--- START Source text ---

Oh, and I see waho609 has posted a link to cutoff sleds. Definitely make one of those. Not only safer, but makes very accurate cuts easily. Very easy to build.


----------



## EEngineer (Jul 4, 2008)

I don't think a splitter would help in this case. Perhaps one of those splitters that curves way up over the leading edge of the saw blade would keep it from catching the teeth of the saw blade and circling back on the user?

Frankly, I don't see how a sled would help either unless the sled has a clamp to lock down the piece as you are cutting it. It doesn't look to me like the piece was "pinched" against the fence. As runswithscissors noted, there is always a tendency for a board to want to "climb" at the front end of the saw blade since the blade is traveling up at that point. Once it climbs a little, the teeth of the saw catch and turn the piece to throw it back at the user. The circular pattern on the bottom of this piece is pretty good evidence that is what happened. And a sled won't help with that.

I haven't used Grrrippers but I quite often use a featherboard on the fence to keep the stock tight against the table. I think that would have helped more in this case than a splitter or sled.


----------



## lj61673 (Oct 31, 2011)

A properly installed riving knife prevents this from happening. No other add on gimmick or hold down can do what a riving knife does.


----------



## knotscott (Feb 27, 2009)

A splitter is a good idea whenever possible. So is a ZCI…


----------



## CharlieM1958 (Nov 7, 2006)

It could have been worse…. you almost damaged your air conditioner!


----------



## SamuraiSaw (Jan 8, 2013)

There are folks on here that brag about having a saw for years and the splitter and guard have never been out of the package. One of the reasons I updated my saw was to gain the riving knife and an improved guard.


----------



## 33706 (Mar 5, 2008)

Oh, and…* Happy Birthday!*


----------



## Stephenw (Nov 14, 2011)

My saw has a riving knife. I always thought push sticks were a little dicey, even when used with a feather board.

I just purchased a GRR-Ripper off Amazon and put it together last weekend.


----------



## BillWhite (Jul 23, 2007)

Mr. Wussy here 'cause I use Board Buddies, splitter, pawls, push shoe, and all the fear I can muster. So far, so good.
Man you dodged that bullet. Glad ya weren't hurt worse.
Bill


----------



## sras (Oct 31, 2009)

You should hang an empty frame around that hole in the wall - would be a nice reminder of what can happen. Glad to hear you were not hurt.


----------



## GT350 (Dec 22, 2012)

I'm glad you weren't hurt. Wouldn't a blade guard have stopped this? My 1970's Craftsman has a blade guard and the arm (you can't hardly call it a splitter) comes up behind the blade and would prevent this piece from twisting and it also has some fingers which stop a piece from shooting straight back.


----------



## a1Jim (Aug 9, 2008)

Wow ,I'm Glad you ok . I'm not sure a splitter would help in this case but it couldn't hurt.


----------



## steffen707 (Feb 14, 2012)

Yeah i'll definately check out that sled.

I don't think a feather board would have worked in this case as the piece I was cutting was only 8" long. i should have just gotten out my miter saw, but then i'd have to move the car, and carry the heavy thing off the shelf. In hind sight, woulda been the smarter choice. I'm going to look into a riving knife and those grippers. Watched about 40 minutes of commercials on them last night. Look pretty nice.

--- END Source text ---

**Written request A**
Reproduce the entries word for word, from their start through the line containing "Looking at the screenshot, I should [676, 394].".
The forum thread and the entries come from separate sources.

--- START Information given ---

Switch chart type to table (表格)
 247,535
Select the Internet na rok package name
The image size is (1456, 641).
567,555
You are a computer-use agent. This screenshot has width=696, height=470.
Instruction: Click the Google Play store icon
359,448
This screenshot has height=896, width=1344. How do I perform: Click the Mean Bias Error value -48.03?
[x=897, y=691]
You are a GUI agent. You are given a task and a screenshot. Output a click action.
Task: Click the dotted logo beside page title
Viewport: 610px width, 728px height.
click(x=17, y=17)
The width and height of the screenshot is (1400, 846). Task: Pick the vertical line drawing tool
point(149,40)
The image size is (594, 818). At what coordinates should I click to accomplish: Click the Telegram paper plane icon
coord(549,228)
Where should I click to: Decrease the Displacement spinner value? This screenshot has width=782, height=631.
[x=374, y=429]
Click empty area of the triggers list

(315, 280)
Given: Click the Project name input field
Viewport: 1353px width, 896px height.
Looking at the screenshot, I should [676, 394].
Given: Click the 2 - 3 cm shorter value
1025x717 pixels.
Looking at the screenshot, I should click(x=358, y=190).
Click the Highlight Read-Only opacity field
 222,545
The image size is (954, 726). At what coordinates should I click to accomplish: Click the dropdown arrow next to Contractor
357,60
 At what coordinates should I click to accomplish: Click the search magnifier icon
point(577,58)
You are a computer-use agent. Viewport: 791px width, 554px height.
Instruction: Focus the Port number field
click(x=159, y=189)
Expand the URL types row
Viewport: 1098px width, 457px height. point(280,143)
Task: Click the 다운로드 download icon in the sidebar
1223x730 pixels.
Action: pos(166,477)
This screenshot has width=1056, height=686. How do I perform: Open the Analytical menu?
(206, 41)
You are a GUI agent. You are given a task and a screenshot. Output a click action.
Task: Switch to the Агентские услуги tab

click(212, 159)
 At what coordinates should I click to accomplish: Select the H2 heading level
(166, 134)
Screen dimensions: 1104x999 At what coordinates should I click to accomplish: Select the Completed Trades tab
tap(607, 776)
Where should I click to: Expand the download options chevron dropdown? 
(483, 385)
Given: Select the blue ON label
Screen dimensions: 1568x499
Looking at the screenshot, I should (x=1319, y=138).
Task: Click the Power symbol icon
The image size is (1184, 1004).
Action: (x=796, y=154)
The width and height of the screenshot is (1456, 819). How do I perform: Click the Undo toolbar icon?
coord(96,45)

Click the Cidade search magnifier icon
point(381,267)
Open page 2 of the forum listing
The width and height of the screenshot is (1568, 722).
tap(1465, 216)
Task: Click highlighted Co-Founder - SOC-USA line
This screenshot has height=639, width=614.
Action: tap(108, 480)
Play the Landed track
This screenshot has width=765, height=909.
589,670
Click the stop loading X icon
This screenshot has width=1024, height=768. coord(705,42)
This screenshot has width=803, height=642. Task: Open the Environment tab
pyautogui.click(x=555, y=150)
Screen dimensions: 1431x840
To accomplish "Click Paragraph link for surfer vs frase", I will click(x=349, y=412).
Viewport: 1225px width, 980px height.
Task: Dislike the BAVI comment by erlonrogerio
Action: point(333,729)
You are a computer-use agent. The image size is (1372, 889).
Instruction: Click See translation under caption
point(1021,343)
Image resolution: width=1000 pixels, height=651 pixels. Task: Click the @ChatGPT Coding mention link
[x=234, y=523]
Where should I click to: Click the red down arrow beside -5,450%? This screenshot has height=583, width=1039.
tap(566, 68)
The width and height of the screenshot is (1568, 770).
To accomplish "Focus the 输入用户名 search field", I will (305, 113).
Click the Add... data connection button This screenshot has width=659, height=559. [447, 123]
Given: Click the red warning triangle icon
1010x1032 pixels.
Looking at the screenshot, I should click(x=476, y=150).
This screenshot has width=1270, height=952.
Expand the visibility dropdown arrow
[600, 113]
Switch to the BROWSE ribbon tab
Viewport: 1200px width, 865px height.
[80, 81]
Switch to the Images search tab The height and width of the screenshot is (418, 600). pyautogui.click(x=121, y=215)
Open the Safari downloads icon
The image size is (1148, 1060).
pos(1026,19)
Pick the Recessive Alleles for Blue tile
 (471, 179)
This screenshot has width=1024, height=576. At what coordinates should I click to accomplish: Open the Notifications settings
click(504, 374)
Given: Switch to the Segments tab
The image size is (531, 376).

--- END Information given ---

**Written request B**
Rewrite the stretch of the forum thread from "I haven't used" through "splitter or sled.", substituting "hold-down clamp" for "featherboard".

**Worked solution A**
Switch chart type to table (表格)
 247,535
Select the Internet na rok package name
The image size is (1456, 641).
567,555
You are a computer-use agent. This screenshot has width=696, height=470.
Instruction: Click the Google Play store icon
359,448
This screenshot has height=896, width=1344. How do I perform: Click the Mean Bias Error value -48.03?
[x=897, y=691]
You are a GUI agent. You are given a task and a screenshot. Output a click action.
Task: Click the dotted logo beside page title
Viewport: 610px width, 728px height.
click(x=17, y=17)
The width and height of the screenshot is (1400, 846). Task: Pick the vertical line drawing tool
point(149,40)
The image size is (594, 818). At what coordinates should I click to accomplish: Click the Telegram paper plane icon
coord(549,228)
Where should I click to: Decrease the Displacement spinner value? This screenshot has width=782, height=631.
[x=374, y=429]
Click empty area of the triggers list

(315, 280)
Given: Click the Project name input field
Viewport: 1353px width, 896px height.
Looking at the screenshot, I should [676, 394].

**Worked solution B**
I haven't used Grrrippers but I quite often use a hold-down clamp on the fence to keep the stock tight against the table. I think that would have helped more in this case than a splitter or sled.